Data for this task:
+===+

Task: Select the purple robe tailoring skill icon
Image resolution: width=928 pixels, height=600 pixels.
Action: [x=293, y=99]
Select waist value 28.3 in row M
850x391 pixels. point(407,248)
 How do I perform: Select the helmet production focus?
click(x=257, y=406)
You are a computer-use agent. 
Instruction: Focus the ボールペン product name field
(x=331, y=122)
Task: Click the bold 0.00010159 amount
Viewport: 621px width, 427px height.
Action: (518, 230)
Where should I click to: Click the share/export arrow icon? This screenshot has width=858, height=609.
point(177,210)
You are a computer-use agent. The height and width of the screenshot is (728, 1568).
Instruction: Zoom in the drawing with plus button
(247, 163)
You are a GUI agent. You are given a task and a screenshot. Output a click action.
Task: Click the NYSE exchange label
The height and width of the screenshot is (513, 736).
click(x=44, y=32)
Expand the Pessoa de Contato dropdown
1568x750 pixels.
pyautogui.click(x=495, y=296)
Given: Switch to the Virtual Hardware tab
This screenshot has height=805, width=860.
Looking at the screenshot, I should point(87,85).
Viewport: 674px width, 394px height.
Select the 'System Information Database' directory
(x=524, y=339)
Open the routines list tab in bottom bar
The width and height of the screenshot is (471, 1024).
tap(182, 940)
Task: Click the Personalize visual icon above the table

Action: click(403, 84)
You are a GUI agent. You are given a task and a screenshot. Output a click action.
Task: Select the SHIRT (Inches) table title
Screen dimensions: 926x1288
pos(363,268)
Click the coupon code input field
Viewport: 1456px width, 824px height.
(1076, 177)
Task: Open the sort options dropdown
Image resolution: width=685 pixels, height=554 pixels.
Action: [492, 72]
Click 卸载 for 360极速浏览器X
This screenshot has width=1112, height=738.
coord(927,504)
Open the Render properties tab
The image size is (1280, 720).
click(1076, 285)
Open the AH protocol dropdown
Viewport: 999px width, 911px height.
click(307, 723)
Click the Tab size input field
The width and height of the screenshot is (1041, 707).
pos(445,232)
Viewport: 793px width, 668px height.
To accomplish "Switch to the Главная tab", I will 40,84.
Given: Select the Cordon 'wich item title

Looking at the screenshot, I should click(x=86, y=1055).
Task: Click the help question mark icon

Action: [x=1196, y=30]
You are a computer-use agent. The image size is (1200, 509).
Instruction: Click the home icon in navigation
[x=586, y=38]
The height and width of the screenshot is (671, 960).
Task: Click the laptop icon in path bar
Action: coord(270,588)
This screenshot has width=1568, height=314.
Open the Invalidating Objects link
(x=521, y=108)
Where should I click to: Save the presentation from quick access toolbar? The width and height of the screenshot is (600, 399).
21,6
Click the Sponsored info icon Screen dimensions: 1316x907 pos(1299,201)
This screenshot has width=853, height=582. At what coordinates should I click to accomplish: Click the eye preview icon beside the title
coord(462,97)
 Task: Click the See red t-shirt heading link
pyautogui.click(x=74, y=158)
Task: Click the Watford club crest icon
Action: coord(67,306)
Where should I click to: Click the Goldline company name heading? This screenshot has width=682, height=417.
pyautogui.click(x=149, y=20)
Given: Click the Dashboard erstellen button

+===+

Your task:
Print exactly the lines from the one with "Task: Select the SHIRT (Inches) table title" through the last line of the material, including both, and no others.

Response to this task:
Task: Select the SHIRT (Inches) table title
Screen dimensions: 926x1288
pos(363,268)
Click the coupon code input field
Viewport: 1456px width, 824px height.
(1076, 177)
Task: Open the sort options dropdown
Image resolution: width=685 pixels, height=554 pixels.
Action: [492, 72]
Click 卸载 for 360极速浏览器X
This screenshot has width=1112, height=738.
coord(927,504)
Open the Render properties tab
The image size is (1280, 720).
click(1076, 285)
Open the AH protocol dropdown
Viewport: 999px width, 911px height.
click(307, 723)
Click the Tab size input field
The width and height of the screenshot is (1041, 707).
pos(445,232)
Viewport: 793px width, 668px height.
To accomplish "Switch to the Главная tab", I will 40,84.
Given: Select the Cordon 'wich item title

Looking at the screenshot, I should click(x=86, y=1055).
Task: Click the help question mark icon

Action: [x=1196, y=30]
You are a computer-use agent. The image size is (1200, 509).
Instruction: Click the home icon in navigation
[x=586, y=38]
The height and width of the screenshot is (671, 960).
Task: Click the laptop icon in path bar
Action: coord(270,588)
This screenshot has width=1568, height=314.
Open the Invalidating Objects link
(x=521, y=108)
Where should I click to: Save the presentation from quick access toolbar? The width and height of the screenshot is (600, 399).
21,6
Click the Sponsored info icon Screen dimensions: 1316x907 pos(1299,201)
This screenshot has width=853, height=582. At what coordinates should I click to accomplish: Click the eye preview icon beside the title
coord(462,97)
 Task: Click the See red t-shirt heading link
pyautogui.click(x=74, y=158)
Task: Click the Watford club crest icon
Action: coord(67,306)
Where should I click to: Click the Goldline company name heading? This screenshot has width=682, height=417.
pyautogui.click(x=149, y=20)
Given: Click the Dashboard erstellen button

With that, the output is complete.